Decided Sept. 5, 1969
- Full case name: The People, Plaintiff and Respondent, v. Leon Phillip Belous, Defendant and Appellant.

Holding
- A California law restricting abortions was unconstitutionally vague

= People v. Belous =

1969 California Supreme Court decision concerning abortion

People v. Belous, 71 Cal.2d 954 (1969) was a case decided by the Supreme Court of California which found a statute restricting abortion services to be unconstitutionally vague.

==Background==
Dr Leon Belous was convicted in January 1967 by a Los Angeles Superior Court jury of abortion and conspiracy to commit an abortion after referring a client to an abortion provider.

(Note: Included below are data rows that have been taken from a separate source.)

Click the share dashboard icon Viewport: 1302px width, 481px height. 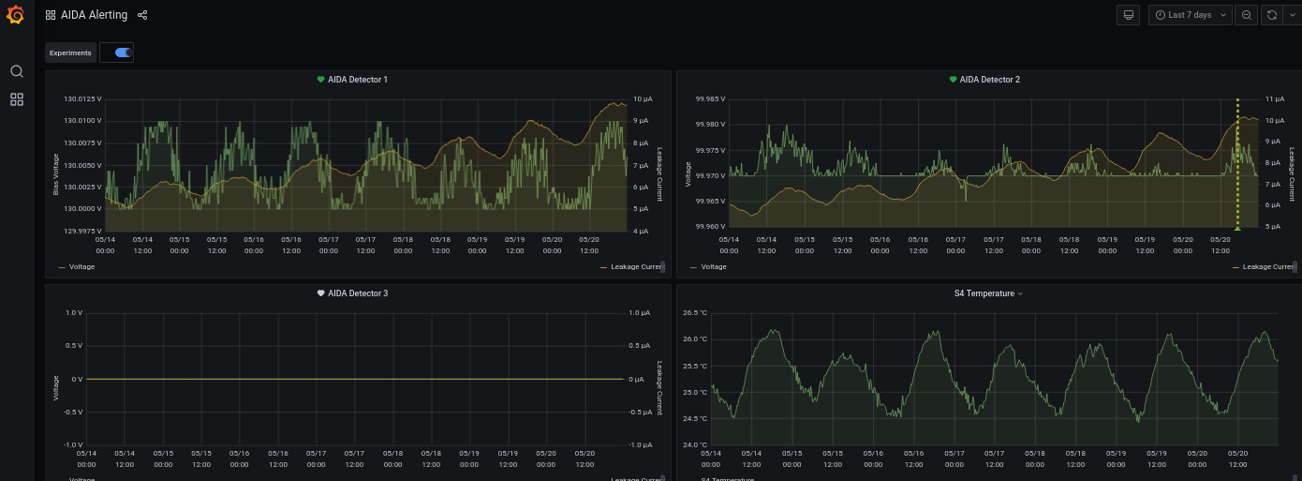[x=142, y=15]
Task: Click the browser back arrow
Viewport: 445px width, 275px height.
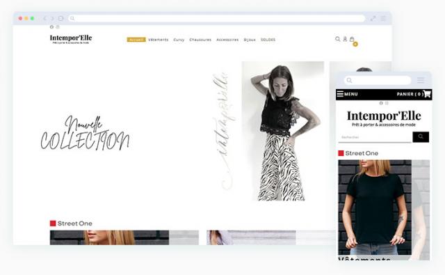Action: coord(45,19)
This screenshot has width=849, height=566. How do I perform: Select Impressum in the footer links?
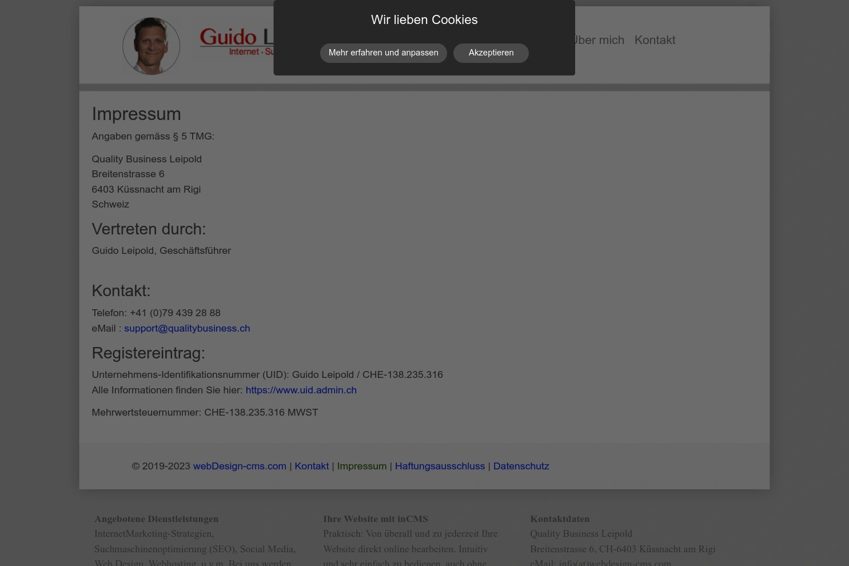point(362,466)
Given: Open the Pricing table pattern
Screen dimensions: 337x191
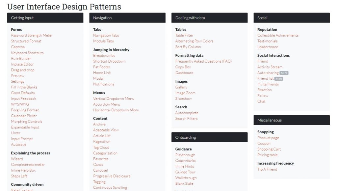Looking at the screenshot, I should (267, 155).
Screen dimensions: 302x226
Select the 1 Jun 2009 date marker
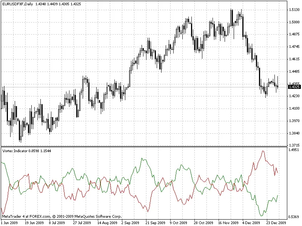click(9, 223)
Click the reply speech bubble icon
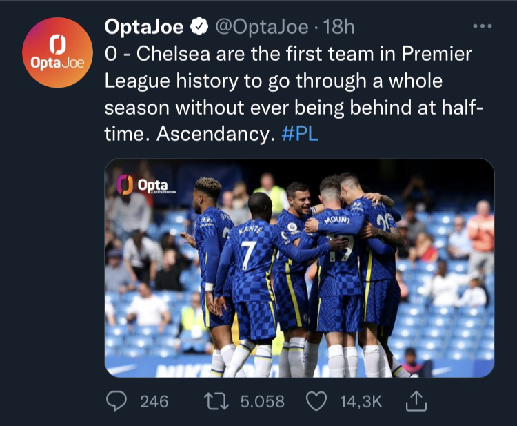The image size is (517, 426). 116,401
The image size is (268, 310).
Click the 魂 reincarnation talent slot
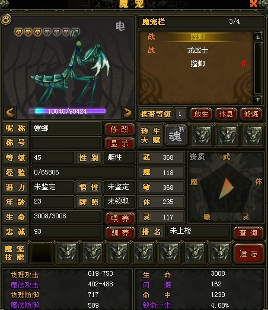(x=176, y=135)
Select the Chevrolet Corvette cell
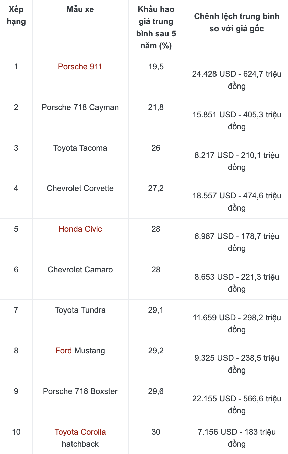 point(80,188)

The criminal abortion statute provided that:

Every person who provides, supplies, or administers to any woman, or procures any woman to take any medicine, drug, or substance, or uses or employs any instrument or other means whatever, with intent thereby to procure the miscarriage of such woman, unless the same is necessary to preserve her life, is punishable by imprisonment in the State prison not less than two years nor more than five years

Amidst threats from anti-abortion activists, Belous unsuccessfully appealed to the Court of Appeals. With the help of American Civil Liberties Union attorneys, including Norma Zarky, Belous then appealed to the California Supreme Court.

==Decision==
In a 4-3 decision, the California Supreme Court, in an opinion authored by Justice Raymond Peters, found the 19th Century abortion law, which made exception only when “necessary to preserve [a woman's] life”, to be unconstitutionally vague.

The court concluded that the statute was not "susceptible of a construction that does not violate legislative intent and that is sufficiently certain to satisfy due process requirements without improperly infringing on fundamental constitutional rights".

Although the statute had already been repealed shortly after Belous was convicted in 1967, the court's decision indirectly challenged the legality of abortion restrictions in 41 other states.

==Legacy==

The Supreme Court of the United States declined to hear the appeal of state attorney general Thomas Lynch.

The Supreme Court's decision in Roe v. Wade (1973) cited People v. Belous. Linda Coffee, who argued in the case, later referred to the Belous decision as "the most pertinent case I reviewed".